The psychedelic mystical experience in the human encounter with death
This early review (1969) investigates the mystical experience and its relationship to death, with a focus on terminal cancer patients who had received psychedelics at that time. The correlation between the profoundness of the experience and therapeutic (long-term/non-acute) outcomes is also discussed.
Abstract
From the introduction: This Spring I received a long-distance telephone call from Dean Samuel Miller, who invited me to give this year's Ingersoll Lecture on human immortality. Three days later, Dean Miller was dead. When I heard the sad news, I, as many of you no doubt, began to think about the way he had influenced me, especially during my theological training here at Harvard Divinity School. One of my most vivid memories was a point which he emphasized in his class on Religion and Literature. Sam Miller felt strongly that in our modern 20th century two of the most profound and important experiences of human life are becoming more and more insulated from everyday existence. These two experiences, birth and death, have the potential for affecting the character and quality of the rest of life. But in each instance, they are falling victim to modern technological efficiency and adding to the process of dehumanization rather than counteracting it.

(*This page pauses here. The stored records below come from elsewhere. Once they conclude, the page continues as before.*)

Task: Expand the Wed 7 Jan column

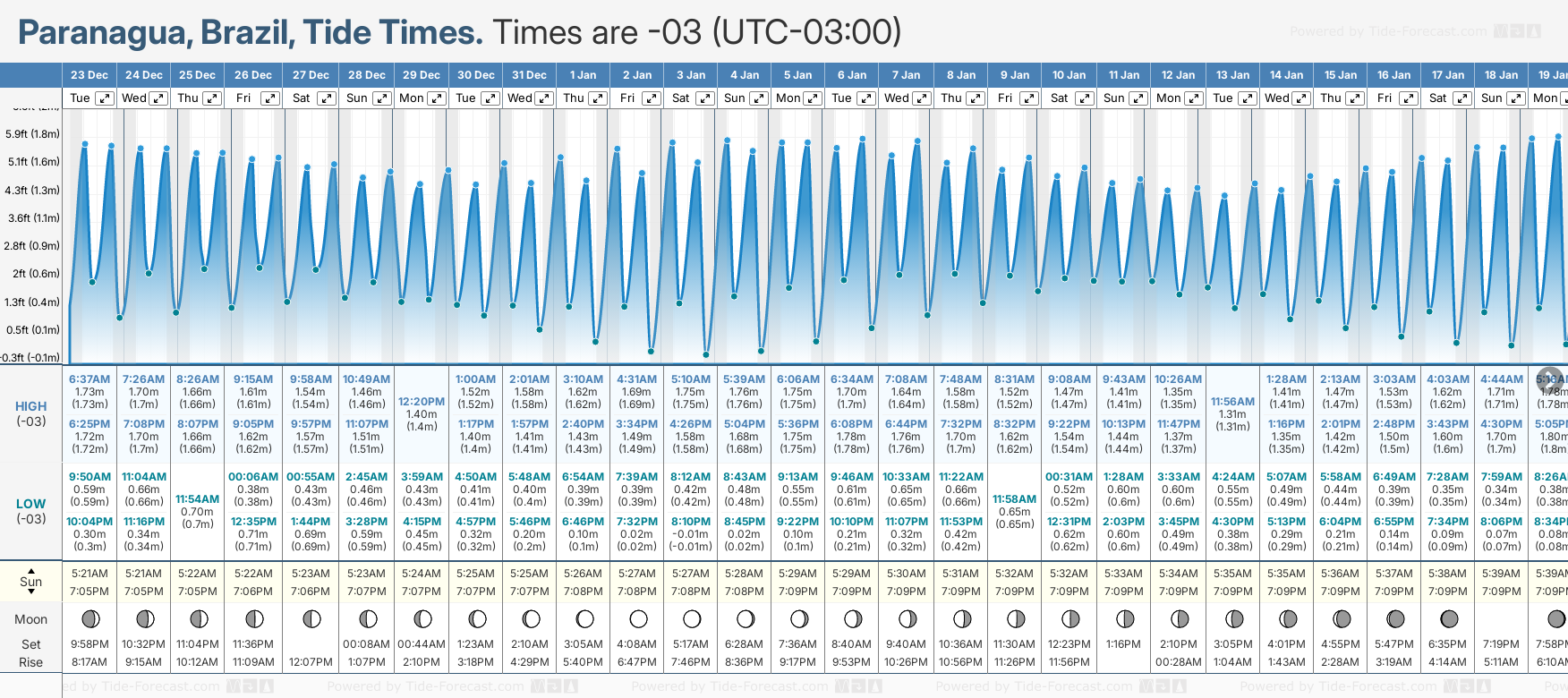Action: [x=922, y=98]
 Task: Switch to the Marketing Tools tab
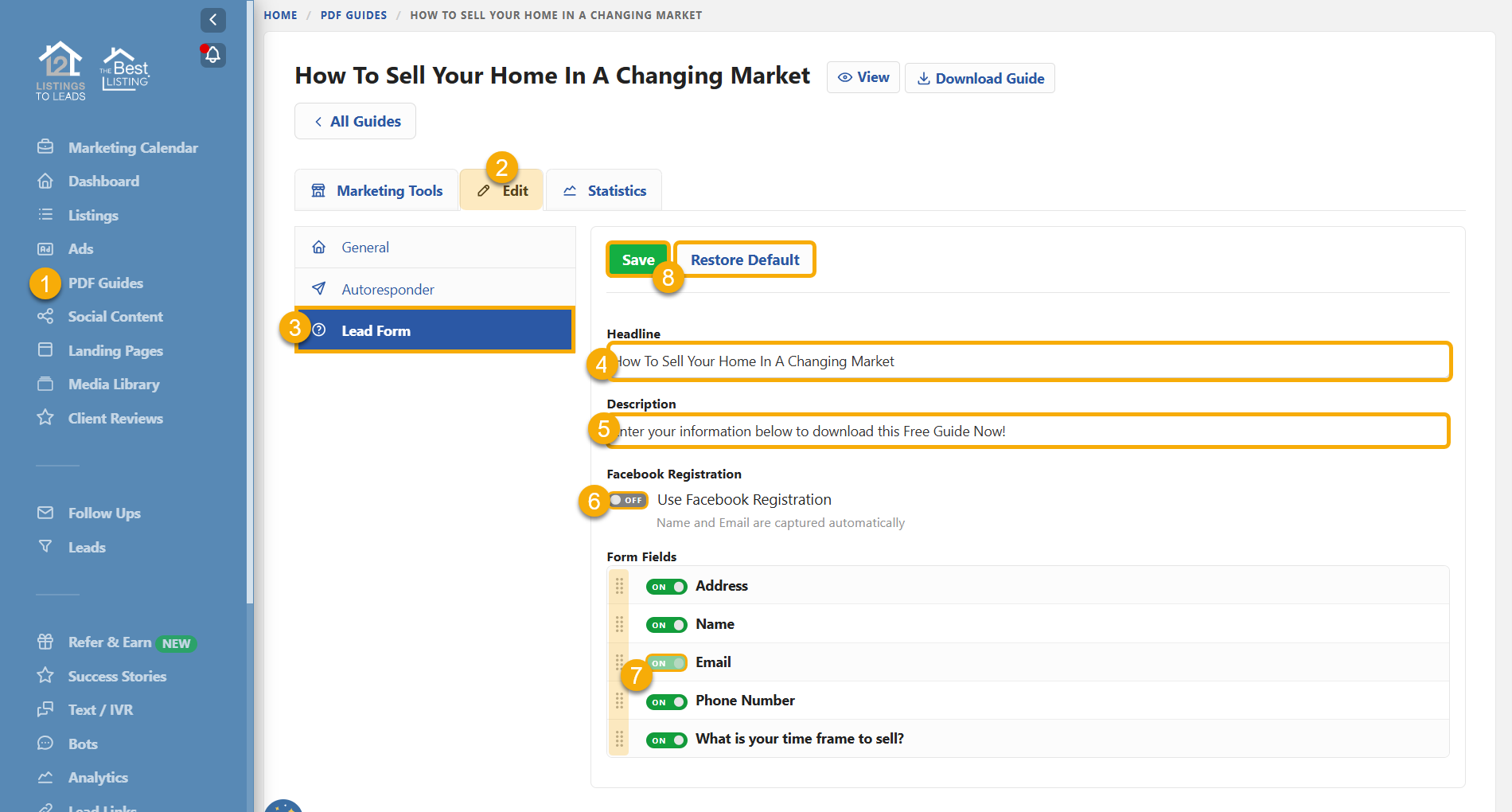pyautogui.click(x=376, y=191)
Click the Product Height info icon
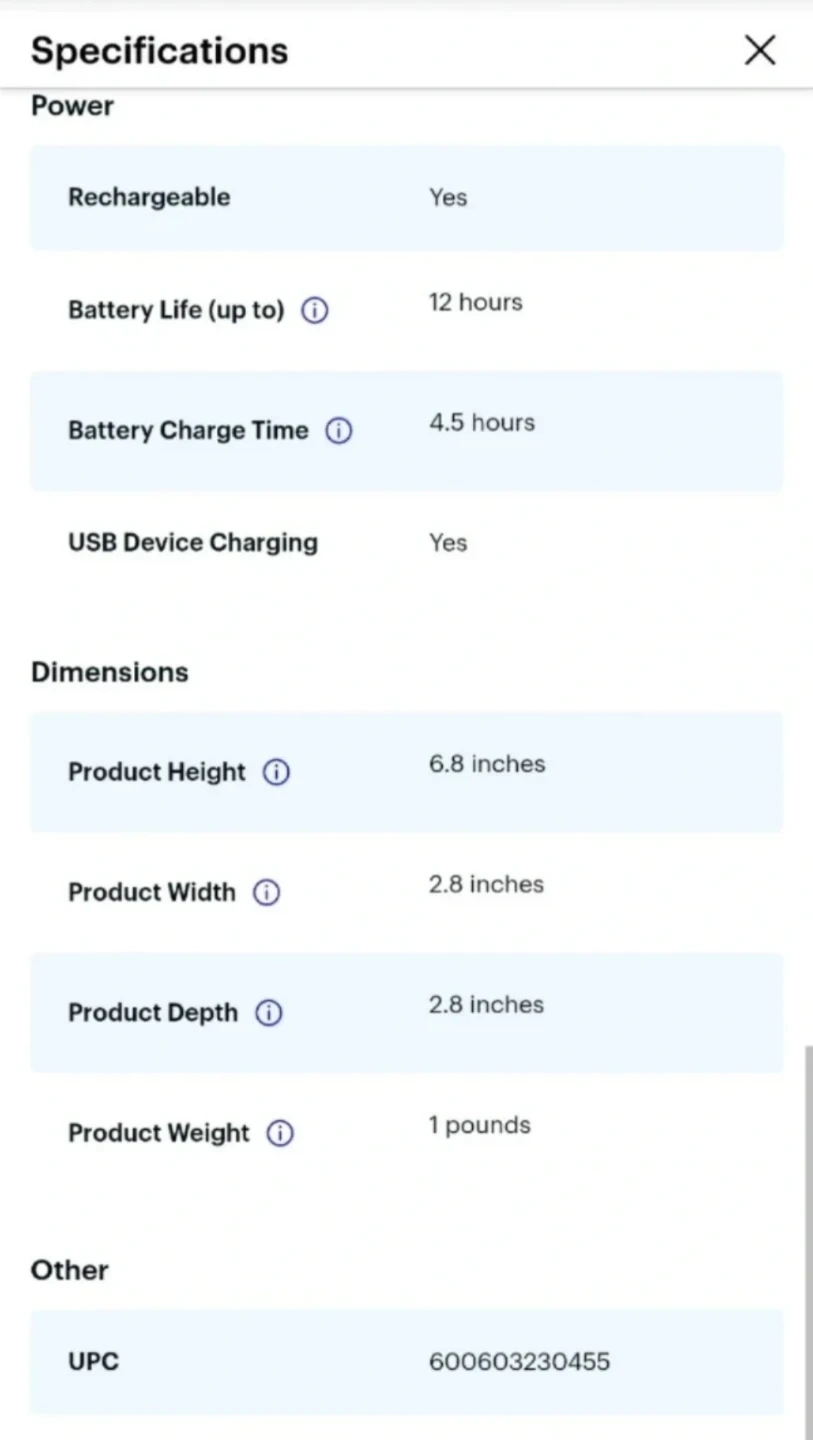This screenshot has width=813, height=1440. 276,772
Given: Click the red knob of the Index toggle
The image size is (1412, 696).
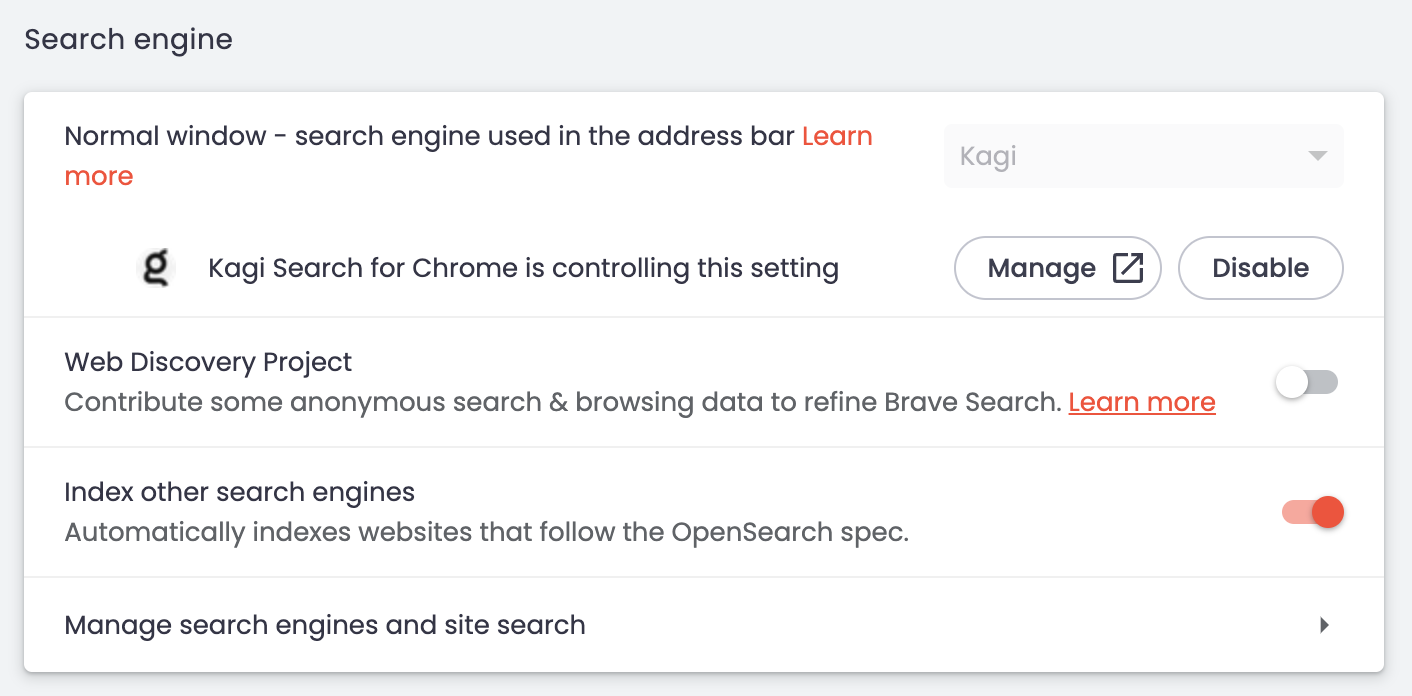Looking at the screenshot, I should tap(1327, 512).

Research Summary of 'The psychedelic mystical experience in the human encounter with death'
Introduction
Pahnke frames the problem in cultural and clinical terms: in modern societies the pivotal experiences of birth and death have been increasingly medicalised and insulated, with death in particular often managed in ways that avoid honest interpersonal engagement. For terminal cancer patients this tendency, the author argues, contributes to fear, isolation, depression, and a loss of opportunities for meaningful psychological and relational work in the face of mortality. Against that background, the paper reports a small, exploratory programme that used LSD-assisted psychotherapy to attempt to alter the dehumanising trajectory often seen around dying. The stated aim was to maximise the chance of producing a psychedelic mystical experience (a specific peak-type response) within a controlled therapeutic context and to assess whether such experiences could reduce fear, depression, and isolation and improve the quality of patients' final weeks. This work is presented as pilot research rather than a definitive clinical trial, and its clinical and existential relevance is emphasised.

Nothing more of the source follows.